__Objective__.
Answer these questions from the RADFNet passage:
1. What does BN indicate in the network, and what is it used for?
2. According to the Figure 5 caption, what do 'ATT₁₋₄' denote?
3. What does the ⊕ symbol represent?

__Excerpted passage__.
++++++
The channel of feature fusion can be defined as

\begin{array}{l} F U I_{i} = {\begin{matrix} F_{i} (V_{i}, I_{i}) & i = 0 \\ F_{i} (V_{i}, I_{i}, F U I_{i - 1}) & i = 1, 2, 3, 4 \end{matrix} & (8) \end{array}

where V₀ and I₀, which are visible image and infrared image inputs in the fusion architecture, are the V and I in Figure 4 respectively. FUI₁, FUI₂, FUI₃, and FUI₄ are the fusion results with different level features using corresponding rules. F_i refers to the fusion rule of the relevant layer features. FUI_i is the fusion result of the i-th extracted features V_i, I_i and the different scales from previous fusion result FUI_i_-1. It realizes the layer-by-layer fusion so it can make the best use of the information from multisource images and then improve the quality of the fused image.

2.2.2 Network structure

The infrared and visible image fusion model RADFNet set out in the present paper is constituted of three channels. The RADFNet structure is exhibited in Figure 5. RADFNet contains four parts: the features extraction branch of the visible image and infrared image, the features fusion branch, and the edge attention module compensating edge information for the extracted features. The left and right branches in Figure 5 are intended to extract the features in visible and infrared images respectively. The middle branch fuses the features extracted by the two branches with the results from the previous step layer by layer, and the last layer generates the fused image. For a convolutional layer, ‘k×k,(in,out)’ means the kernel size is k×k, the input channel is in and the output channel is out. In the network, BN indicates batch normalization that is utilized to speed up the training and make the training more stable, and ReLU denotes the linear rectification function.

FIGURE 5

Figure 5 The structure of RADFNet. ‘ATT₁₋₄’ denote the multiscale channel attention module and ‘EAT₁₋₄’ denote the edge attention module. ‘3 × 3,(1, 32)’ means the kernel size is 3 × 3, input channel is 1 and output channel is 32 in a convolutional layer.

The RADFNet adopts four-layers network structure. The VR₁₋₄ and IR₁₋₄ are the residual networks which extract image features. Because the residual network has the advantages of mitigating gradient disappearance or gradient explosion and protecting the information integrity, the networks we designed can extract meaningful features and ensure the information integrity simultaneously. Besides, ATTi processes the features extracted by residual block VRi or IRi to obtain coarse-to-fine features. EATi acquires the edge information and then compensates edge information for the extracted feature map. The ⓜ refers to the operation for achieving the maximum value in the homologous channel and the homologous position in the feature map. The FUPi generates FUIi by fusing features extracted by the other two branches with the FUI_i−1 generated by FUP_i−1 when i is not 1. When i is 1, the concatenated infrared and visible image is fed into the FUP1 to generate FUI₁. The ⊕ is the concatenation operation in channel-wise, and the 1×1 244 convolution layer in the last fusion layer constructs fusion images.
++++++
__Records shown__.

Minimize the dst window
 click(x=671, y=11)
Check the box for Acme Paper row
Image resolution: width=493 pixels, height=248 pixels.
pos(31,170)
++++++
__Written solution__.
1. Batch normalization, used to speed up training and make it more stable.
2. The multiscale channel attention module.
3. Channel-wise concatenation.